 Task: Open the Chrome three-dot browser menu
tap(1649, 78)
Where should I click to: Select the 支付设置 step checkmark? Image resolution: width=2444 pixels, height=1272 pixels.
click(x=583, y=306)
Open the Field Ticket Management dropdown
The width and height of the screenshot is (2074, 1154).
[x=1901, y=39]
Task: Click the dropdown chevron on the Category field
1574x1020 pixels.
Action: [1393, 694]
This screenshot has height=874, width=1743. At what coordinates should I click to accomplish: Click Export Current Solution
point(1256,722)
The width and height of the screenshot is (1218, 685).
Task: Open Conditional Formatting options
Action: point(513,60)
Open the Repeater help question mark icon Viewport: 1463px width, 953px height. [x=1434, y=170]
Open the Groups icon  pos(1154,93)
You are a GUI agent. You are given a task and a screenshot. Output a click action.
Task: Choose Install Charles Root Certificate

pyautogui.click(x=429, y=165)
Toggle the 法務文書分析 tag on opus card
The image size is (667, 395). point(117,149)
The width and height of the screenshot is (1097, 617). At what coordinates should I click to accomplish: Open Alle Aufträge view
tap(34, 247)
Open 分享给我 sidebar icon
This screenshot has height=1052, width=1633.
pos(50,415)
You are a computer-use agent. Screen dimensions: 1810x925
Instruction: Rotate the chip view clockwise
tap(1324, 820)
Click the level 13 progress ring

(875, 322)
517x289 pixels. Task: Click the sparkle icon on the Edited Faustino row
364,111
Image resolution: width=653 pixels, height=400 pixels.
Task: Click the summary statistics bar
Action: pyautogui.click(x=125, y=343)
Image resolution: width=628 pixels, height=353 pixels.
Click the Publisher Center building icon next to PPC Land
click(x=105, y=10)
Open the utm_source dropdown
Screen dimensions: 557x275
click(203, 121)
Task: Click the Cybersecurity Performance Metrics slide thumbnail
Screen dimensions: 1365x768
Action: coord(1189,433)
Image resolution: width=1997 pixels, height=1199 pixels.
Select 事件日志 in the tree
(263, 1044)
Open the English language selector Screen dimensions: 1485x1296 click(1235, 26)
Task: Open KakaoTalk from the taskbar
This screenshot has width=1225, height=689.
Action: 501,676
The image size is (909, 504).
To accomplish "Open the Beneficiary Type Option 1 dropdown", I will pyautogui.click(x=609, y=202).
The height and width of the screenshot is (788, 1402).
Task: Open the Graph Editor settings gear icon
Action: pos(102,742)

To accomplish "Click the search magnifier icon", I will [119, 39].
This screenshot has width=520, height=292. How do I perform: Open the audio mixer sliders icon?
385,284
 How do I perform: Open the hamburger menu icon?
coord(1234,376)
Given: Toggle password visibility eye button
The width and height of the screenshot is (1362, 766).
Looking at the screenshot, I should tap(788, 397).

--------------------------------

» What the exercise asks
What you return must match, line for line, the data from the line containing "You are a computer-use" to its end, both ends included.

» Response area
You are a computer-use agent. Screen dimensions: 1810x925
Instruction: Rotate the chip view clockwise
tap(1324, 820)
Click the level 13 progress ring

(875, 322)
517x289 pixels. Task: Click the sparkle icon on the Edited Faustino row
364,111
Image resolution: width=653 pixels, height=400 pixels.
Task: Click the summary statistics bar
Action: pyautogui.click(x=125, y=343)
Image resolution: width=628 pixels, height=353 pixels.
Click the Publisher Center building icon next to PPC Land
click(x=105, y=10)
Open the utm_source dropdown
Screen dimensions: 557x275
click(203, 121)
Task: Click the Cybersecurity Performance Metrics slide thumbnail
Screen dimensions: 1365x768
Action: coord(1189,433)
Image resolution: width=1997 pixels, height=1199 pixels.
Select 事件日志 in the tree
(263, 1044)
Open the English language selector Screen dimensions: 1485x1296 click(1235, 26)
Task: Open KakaoTalk from the taskbar
This screenshot has width=1225, height=689.
Action: 501,676
The image size is (909, 504).
To accomplish "Open the Beneficiary Type Option 1 dropdown", I will pyautogui.click(x=609, y=202).
The height and width of the screenshot is (788, 1402).
Task: Open the Graph Editor settings gear icon
Action: pos(102,742)

To accomplish "Click the search magnifier icon", I will [119, 39].
This screenshot has width=520, height=292. How do I perform: Open the audio mixer sliders icon?
385,284
 How do I perform: Open the hamburger menu icon?
coord(1234,376)
Given: Toggle password visibility eye button
The width and height of the screenshot is (1362, 766).
Looking at the screenshot, I should tap(788, 397).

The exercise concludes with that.